> [Work instructions] Copy the listing exactly; drop the pictures.

> [Source information]
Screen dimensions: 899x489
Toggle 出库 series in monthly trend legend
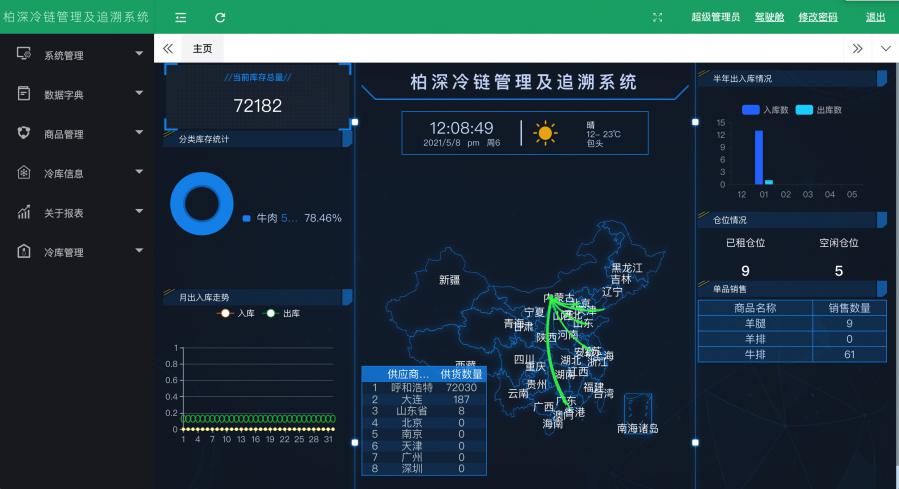282,313
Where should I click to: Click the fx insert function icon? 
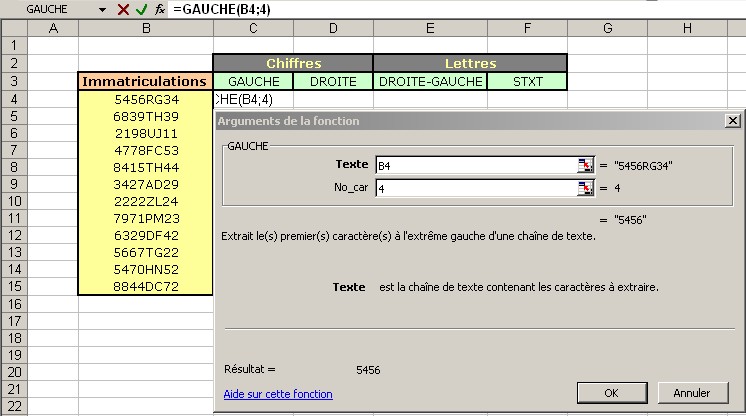click(159, 9)
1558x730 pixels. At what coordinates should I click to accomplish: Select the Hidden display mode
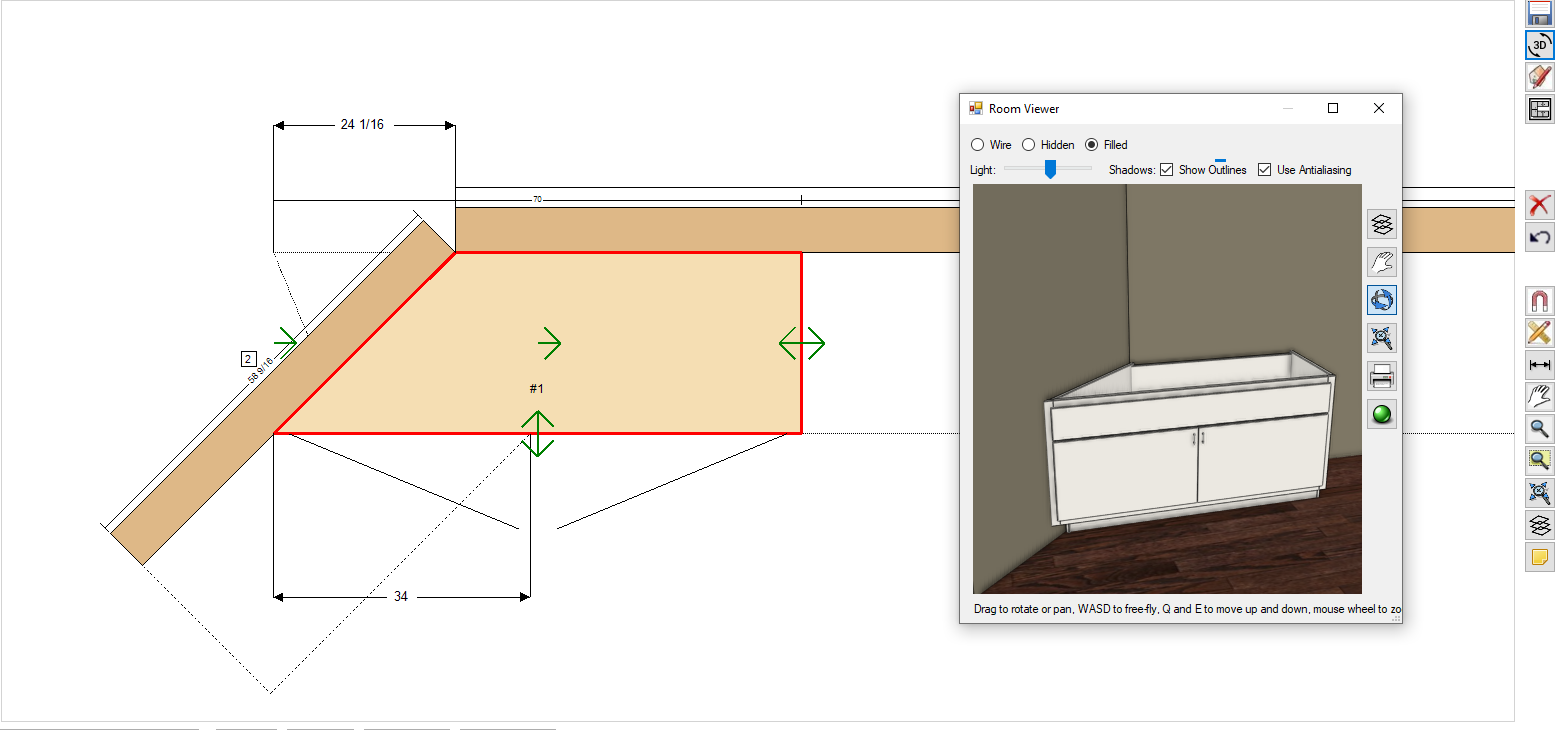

> [Exercise output]
Screen dimensions: 899x489
Toggle 出库 series in monthly trend legend
282,313
Where should I click to: Click the fx insert function icon? 
click(159, 9)
1558x730 pixels. At what coordinates should I click to accomplish: Select the Hidden display mode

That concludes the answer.